Based on these preliminary data, in order to further investigate and confirm the potential role that AC histotype plays on long-term outcomes, we also conducted a multivariate analysis for both OS and DFS.

Interestingly, the Pb-/Mixed-AC histotype was confirmed as an independent prognostic factor for both OS and DFS, with an OR of 2.29 and 2.17, respectively. These data are in line with the previous experience reported by Williams et al. [33] who documented an approximately twofold higher risk of worse survival in the case of Pb-AC as compared to the intestinal subtype. This same conclusion was also reached by Zimmerman et al. [13] in their cohort of analysis of 119 ACs. As several other studies on prognostic factors for ACs [30, 34,35,36], we further confirmed the presence of lymph node metastases, T stage, and lymphovascular invasion as additional independent predictors of poor OS and/or DFS. Surprisingly, resection margin positivity was confirmed as a negative prognostic factor for OS and DFS only at the univariate analysis, while a no statically significant value was documented at the Cox regression analysis. This data, in evident contrast with the current reports in the literature [30], should be taken with caution, since the number of resection margin positivity in our cohort (n = 8) is too low to draw solid conclusions.

Finally, our results showed a statistically significant difference in administering adjuvant therapy, with 75% of patients with pancreaticobiliary subtype as compared with 41.5% and 50% for intestinal and mixed type, respectively (p = 0.002). This difference was probably determined by more aggressive histopathological features of Pb-AC. However, at the multivariate analysis, adjuvant therapy itself was not recognized as an influencing factor on both 5-year OS and DFS. For instance, the use of adjuvant regimens after PD for ACs is still a matter of debate, and no consensus is currently present in the literature on its potential long-term benefits [28]. Although some retrospective studies reported a potential long-term benefit from adjuvant chemotherapy in the case of AC with lymph node involvement [37,38,39], other authors [37] found no difference in terms of survival in the subgroup analysis of patients with different histotypes of AC after administration of gemcitabine or 5-FU versus observation. Given the inconclusive current evidence, it is implicit that prospective clinical trials are still needed in order to better evaluate the role of adjuvant therapy in AC patients.

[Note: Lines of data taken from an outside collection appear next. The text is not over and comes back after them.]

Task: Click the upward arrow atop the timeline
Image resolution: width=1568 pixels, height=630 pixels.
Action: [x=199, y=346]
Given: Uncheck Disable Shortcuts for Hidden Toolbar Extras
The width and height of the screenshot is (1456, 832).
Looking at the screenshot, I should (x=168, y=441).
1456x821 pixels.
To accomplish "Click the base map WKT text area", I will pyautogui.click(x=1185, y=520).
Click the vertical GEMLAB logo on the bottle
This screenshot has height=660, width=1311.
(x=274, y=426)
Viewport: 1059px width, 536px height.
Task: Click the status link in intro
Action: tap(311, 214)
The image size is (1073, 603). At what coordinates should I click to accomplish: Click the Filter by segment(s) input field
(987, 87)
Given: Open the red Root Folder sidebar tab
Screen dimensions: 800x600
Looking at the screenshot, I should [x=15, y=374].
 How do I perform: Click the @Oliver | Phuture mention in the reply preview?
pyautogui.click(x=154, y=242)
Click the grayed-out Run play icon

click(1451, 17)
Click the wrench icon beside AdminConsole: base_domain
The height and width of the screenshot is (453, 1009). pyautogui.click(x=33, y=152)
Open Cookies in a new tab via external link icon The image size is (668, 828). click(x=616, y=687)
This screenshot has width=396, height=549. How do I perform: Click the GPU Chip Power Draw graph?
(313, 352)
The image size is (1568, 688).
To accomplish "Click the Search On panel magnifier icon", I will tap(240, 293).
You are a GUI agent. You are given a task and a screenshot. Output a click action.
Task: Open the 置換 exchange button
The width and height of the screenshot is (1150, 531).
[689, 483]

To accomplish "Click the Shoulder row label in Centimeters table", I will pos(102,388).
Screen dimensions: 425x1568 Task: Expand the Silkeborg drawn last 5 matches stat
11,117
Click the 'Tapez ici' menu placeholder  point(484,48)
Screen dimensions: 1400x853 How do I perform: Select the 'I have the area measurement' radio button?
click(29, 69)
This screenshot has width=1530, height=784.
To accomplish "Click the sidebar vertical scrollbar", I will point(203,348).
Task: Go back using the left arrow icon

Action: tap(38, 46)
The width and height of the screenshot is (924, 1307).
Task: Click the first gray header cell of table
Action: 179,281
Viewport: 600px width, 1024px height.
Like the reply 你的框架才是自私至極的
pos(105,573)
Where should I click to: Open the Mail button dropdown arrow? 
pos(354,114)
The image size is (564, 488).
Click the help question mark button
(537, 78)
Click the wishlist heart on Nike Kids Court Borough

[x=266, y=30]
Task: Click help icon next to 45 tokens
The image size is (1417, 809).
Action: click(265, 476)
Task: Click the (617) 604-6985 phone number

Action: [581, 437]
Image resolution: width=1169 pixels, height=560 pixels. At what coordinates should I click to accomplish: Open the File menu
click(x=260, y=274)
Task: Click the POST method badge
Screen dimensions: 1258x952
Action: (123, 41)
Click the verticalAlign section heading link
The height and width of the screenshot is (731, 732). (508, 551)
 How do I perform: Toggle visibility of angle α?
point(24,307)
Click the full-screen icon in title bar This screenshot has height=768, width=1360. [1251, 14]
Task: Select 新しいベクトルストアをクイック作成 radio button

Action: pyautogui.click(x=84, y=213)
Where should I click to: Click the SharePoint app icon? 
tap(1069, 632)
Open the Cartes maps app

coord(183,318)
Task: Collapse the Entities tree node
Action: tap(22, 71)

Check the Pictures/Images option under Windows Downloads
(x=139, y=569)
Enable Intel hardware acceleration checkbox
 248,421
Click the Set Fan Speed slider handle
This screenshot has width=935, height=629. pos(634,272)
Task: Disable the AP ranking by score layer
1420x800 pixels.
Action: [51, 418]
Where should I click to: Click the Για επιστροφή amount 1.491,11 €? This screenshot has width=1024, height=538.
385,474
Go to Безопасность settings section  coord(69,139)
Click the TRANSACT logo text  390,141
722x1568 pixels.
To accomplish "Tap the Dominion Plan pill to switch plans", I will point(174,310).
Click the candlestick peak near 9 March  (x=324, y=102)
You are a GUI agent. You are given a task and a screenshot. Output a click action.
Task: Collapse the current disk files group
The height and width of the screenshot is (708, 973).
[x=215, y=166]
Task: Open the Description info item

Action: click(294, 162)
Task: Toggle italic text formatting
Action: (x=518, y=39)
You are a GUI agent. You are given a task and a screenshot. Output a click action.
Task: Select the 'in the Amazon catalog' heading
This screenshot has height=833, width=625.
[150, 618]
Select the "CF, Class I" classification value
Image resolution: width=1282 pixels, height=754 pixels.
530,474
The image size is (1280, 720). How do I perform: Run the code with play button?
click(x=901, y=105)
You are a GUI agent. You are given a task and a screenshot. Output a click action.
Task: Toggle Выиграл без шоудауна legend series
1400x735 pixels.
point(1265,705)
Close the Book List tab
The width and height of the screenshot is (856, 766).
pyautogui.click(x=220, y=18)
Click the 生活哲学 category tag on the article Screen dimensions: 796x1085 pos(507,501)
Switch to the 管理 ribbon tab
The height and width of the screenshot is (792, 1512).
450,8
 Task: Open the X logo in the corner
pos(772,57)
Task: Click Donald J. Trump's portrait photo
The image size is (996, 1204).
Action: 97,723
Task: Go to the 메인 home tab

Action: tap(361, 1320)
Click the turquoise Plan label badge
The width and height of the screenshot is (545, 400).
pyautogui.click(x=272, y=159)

Our study presents some limitations. First, its retrospective design could have led to possible selection bias. Secondly, due to the low incidence of AC, the sample size may be insufficient to draw definitive conclusions, although, as stated before, our study represents one of the largest cohorts in the current literature. Moreover, compared with other studies which included in the analysis other malignancies of the periampullary region, we attempted to minimize the selection bias of our cohort focusing only on AC.

Conclusion

In conclusion, the present study has shown that the histopathological classification of AC has a major impact on long-term prognosis, together with other well-known factors such as T staging and lymph node involvement. In particular, the Pb-AC is associated with a poorer prognosis as compared to Int-AC, due to a more aggressive behavior in terms of T staging and lymphovascular and perineural invasion. Furthermore, even if rare, the Mixed-AC histotype appears to show similar pathological behavior to the Pb-AC variant.

Based on these findings, we believe that reporting the histopathologic subtype of AC should be mandatory and considered an independent prognostic factor for long-term outcomes. The conduction, in the near future, of prospective studies to define the effects of subtype-stratified post-operative chemotherapy regimens is needed in order to select tailored treatments for patients affected by AC.